In the beginning, you’ll be able to track events using simple logging. So once the code crashes, you check the logs and identify what caused it.

The next step is to start logging data/events to Elasticsearch – a popular analytics and search engine. With this in place, you will be able to use Kibana – a free open-source interface that enables visualization of the data stored in Elasticsearch. Kibana introduces a much nicer way of grouping and visualizing the data when compared to simple file logging. Thanks to that you can navigate through large amounts of data and extract actionable insights much more efficiently.

Prometheus: when you need proper event monitoring and alerting

Sooner or later, your software will reach maturity, and/or a set of its functionalities will become crucial for you business-wise. At that point, you’ll want to be sure that at least the key parts of your product are available at all times, and that your business doesn’t stop earning money for you.

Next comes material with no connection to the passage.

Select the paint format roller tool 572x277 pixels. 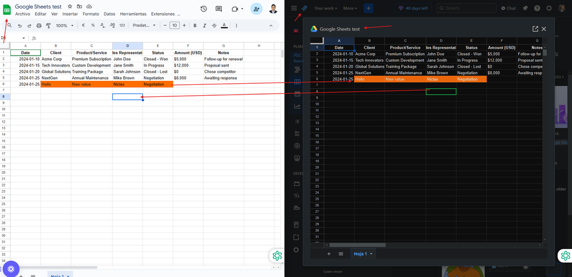pyautogui.click(x=48, y=26)
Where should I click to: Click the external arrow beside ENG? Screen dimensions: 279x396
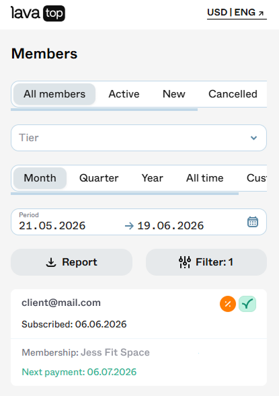tap(261, 13)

In that case, both, logging the data and checking it manually, and data visualization won’t be sufficient for your growing needs. To keep the users satisfied and ensure your product is successful, apart from ensuring continuous availability, you’ll have to provide a response time of 500 ms or less. To do that effectively, instead of monitoring the performance yourself, you’ll need to switch to a solution that will track the feature and API performance for you and alert you about any downtime and suboptimal functioning. With this setup, you will be able to identify underperforming parts of the product, services, or part of the process, and improve your application accordingly.

Prometheus is a tool that does exactly the above. It’s an open-source monitoring system with a dimensional data model, flexible query language, efficient time-series database, and a modern alerting approach. Simply put, apart from collecting the performance information you need, Prometheus makes it possible to set up custom alerts that inform you when your system functioning doesn’t meet your requirements – when an action takes longer than expected or something doesn’t happen for a certain amount of time.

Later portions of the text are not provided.